It was a shock for citizens of Chelyabinsk, but an amazing opportunity for researchers.
BROWN: You could think of it as Christmas in meteor astronomy land. Now we have this event that's going to be able to answer all sorts of questions that we've been posing for years.
COLE: The last big meteor explosion happened back in 1908 over a remote corner of Siberia. To figure out its size and power, scientists had to examine the pattern of knocked down trees in the area. But this time scientists have way more data, not just from sensors and satellites but from all those uploaded YouTube videos. Brown and his colleagues from the Czech Republic have just published two papers based on this data in Nature magazine.
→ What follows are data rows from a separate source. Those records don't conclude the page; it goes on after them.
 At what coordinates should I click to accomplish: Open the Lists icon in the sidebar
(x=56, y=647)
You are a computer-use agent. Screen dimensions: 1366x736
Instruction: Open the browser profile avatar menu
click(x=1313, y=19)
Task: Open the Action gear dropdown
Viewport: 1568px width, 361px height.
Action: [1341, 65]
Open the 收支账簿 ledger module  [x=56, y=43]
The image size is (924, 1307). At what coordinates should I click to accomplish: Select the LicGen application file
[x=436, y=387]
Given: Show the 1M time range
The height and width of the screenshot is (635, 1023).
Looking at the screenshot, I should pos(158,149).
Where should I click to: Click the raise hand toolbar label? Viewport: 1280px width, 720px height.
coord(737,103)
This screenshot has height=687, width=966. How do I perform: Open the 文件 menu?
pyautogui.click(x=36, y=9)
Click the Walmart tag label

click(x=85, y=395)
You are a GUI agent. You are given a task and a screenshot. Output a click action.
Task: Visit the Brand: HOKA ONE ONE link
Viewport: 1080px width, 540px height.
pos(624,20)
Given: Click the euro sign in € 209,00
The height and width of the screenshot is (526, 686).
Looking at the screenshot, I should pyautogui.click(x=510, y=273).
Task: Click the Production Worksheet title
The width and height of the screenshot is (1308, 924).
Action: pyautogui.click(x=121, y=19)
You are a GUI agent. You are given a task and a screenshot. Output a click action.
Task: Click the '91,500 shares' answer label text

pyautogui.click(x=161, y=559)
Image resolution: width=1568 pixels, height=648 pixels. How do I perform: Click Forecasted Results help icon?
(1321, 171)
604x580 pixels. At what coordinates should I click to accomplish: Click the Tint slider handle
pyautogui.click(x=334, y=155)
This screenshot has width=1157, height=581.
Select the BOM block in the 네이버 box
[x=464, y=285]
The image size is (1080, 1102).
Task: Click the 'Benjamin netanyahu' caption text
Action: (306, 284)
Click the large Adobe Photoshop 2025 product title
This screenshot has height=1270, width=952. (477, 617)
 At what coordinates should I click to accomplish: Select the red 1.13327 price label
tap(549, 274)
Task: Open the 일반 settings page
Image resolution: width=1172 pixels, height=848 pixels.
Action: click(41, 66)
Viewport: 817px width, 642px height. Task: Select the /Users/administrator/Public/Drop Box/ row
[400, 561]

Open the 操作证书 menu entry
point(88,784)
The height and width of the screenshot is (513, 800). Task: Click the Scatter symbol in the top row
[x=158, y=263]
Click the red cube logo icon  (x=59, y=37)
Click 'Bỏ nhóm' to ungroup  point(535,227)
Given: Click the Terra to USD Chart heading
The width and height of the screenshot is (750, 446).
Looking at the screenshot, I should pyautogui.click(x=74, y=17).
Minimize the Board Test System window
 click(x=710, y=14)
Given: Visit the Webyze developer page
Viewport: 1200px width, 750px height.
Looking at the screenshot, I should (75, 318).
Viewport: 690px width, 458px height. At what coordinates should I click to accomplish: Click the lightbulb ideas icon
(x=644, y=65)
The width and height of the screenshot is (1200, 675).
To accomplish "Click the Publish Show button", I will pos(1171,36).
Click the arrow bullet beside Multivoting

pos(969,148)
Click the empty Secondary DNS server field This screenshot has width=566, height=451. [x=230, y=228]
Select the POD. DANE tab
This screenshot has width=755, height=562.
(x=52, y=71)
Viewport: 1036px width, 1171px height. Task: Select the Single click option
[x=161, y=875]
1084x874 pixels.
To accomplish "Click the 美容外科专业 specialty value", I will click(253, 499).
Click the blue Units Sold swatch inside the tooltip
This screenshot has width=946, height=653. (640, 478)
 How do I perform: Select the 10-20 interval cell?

They analyzed videos from dashboard cams, video cameras installed by wary Russians as a defense against insurance fraud and police corruption. All those viewpoints allowed them to triangulate the meteor's exact trajectory. They also calculated the meteor's diameter.
BROWN: It was about 20 meters in size.
COLE: Its entry speed.
BROWN: Nineteen kilometers per second.
COLE: And the answer to a pressing question: Why didn't we see it coming?
BROWN: And the answer is, it came right out of the sun.
COLE: Which made it nearly invisible. When we do see a meteor coming, which is a whole other challenge, Brown says all the data from the Chelyabinsk impact will help scientists predict potential damage.
BROWN: And then you can pass along that information to appropriate national authorities. You know, should you just be warning people to stay away from windows or should you be evacuating the city?
COLE: A sort of meteor warning system, just like the ones we have for hurricanes and tornadoes. Adam Cole, NPR News.